Start of MATERIALS PROVIDED

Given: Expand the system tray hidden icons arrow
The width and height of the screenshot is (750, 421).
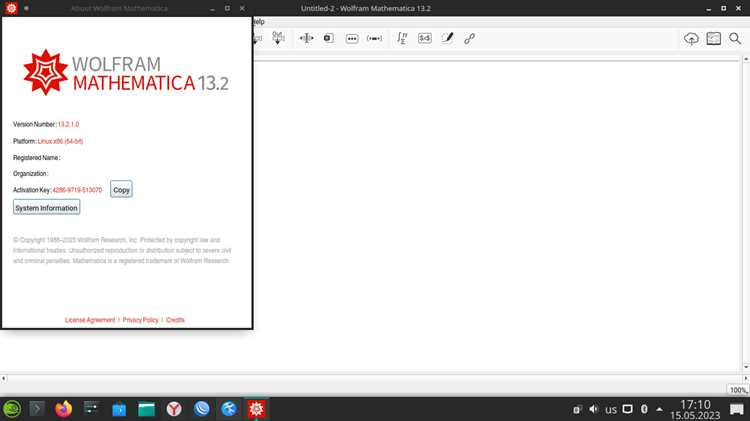Looking at the screenshot, I should tap(660, 410).
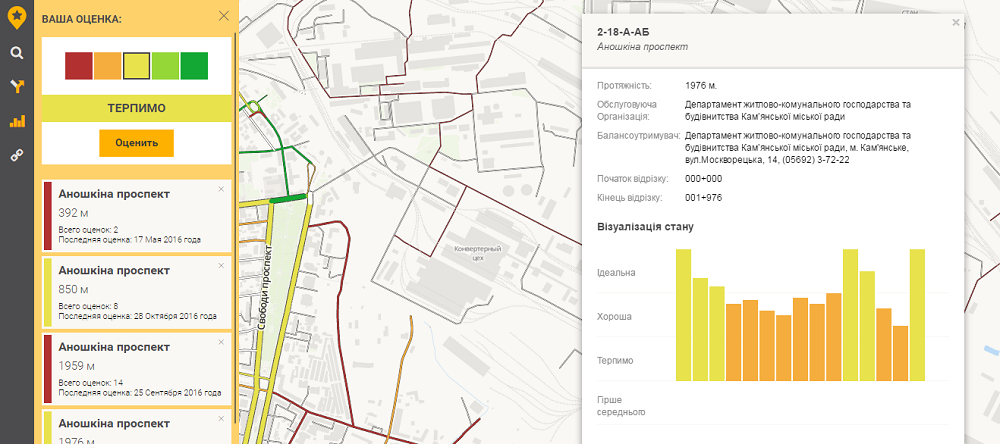Remove the 392 м Аношкіна проспект card
Viewport: 1000px width, 444px height.
(221, 189)
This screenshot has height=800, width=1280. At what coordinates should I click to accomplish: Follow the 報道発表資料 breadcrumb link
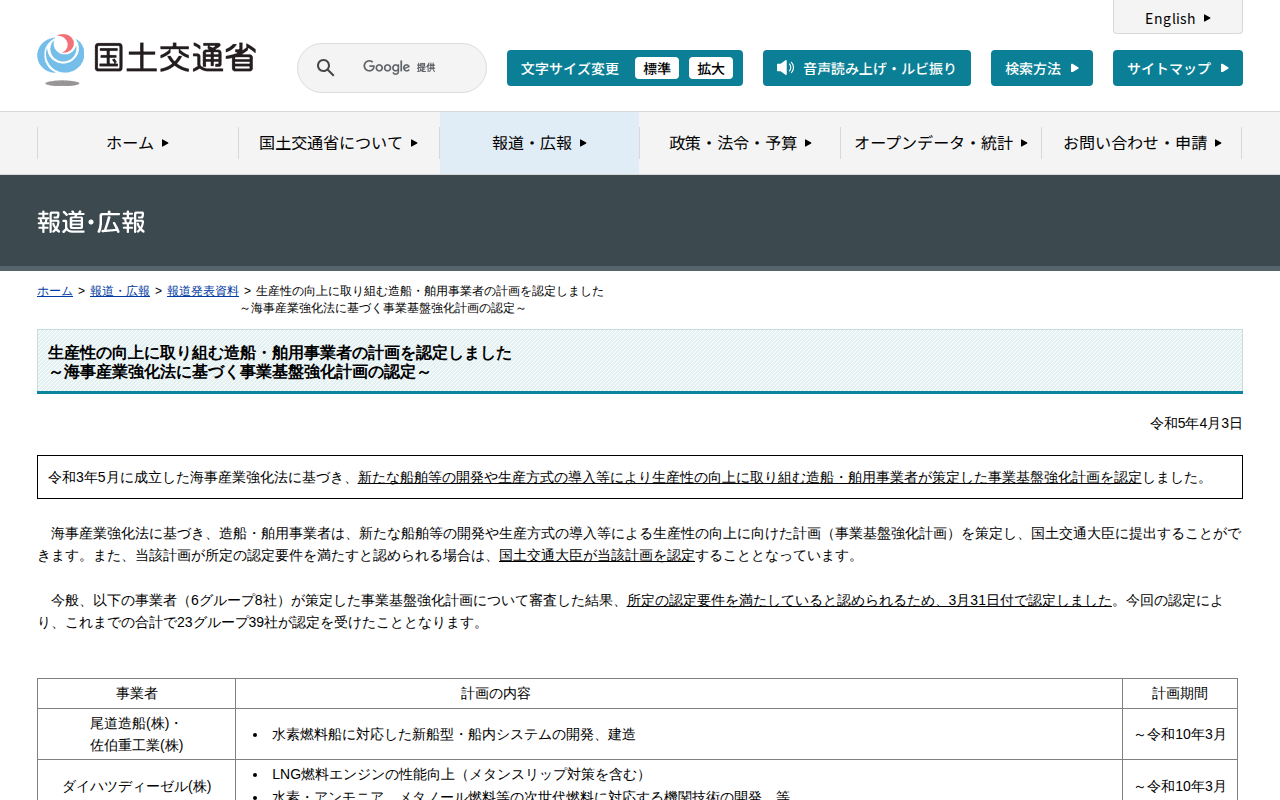(203, 291)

End of MATERIALS PROVIDED

ASSIGNED TASK | Write out every record above exactly as it stands, but leave out the pictures.

EXERCISE RESPONSE |
Given: Expand the system tray hidden icons arrow
The width and height of the screenshot is (750, 421).
Looking at the screenshot, I should tap(660, 410).
Remove the 392 м Аношкіна проспект card
Viewport: 1000px width, 444px height.
(221, 189)
This screenshot has height=800, width=1280. At what coordinates should I click to accomplish: Follow the 報道発表資料 breadcrumb link
(203, 291)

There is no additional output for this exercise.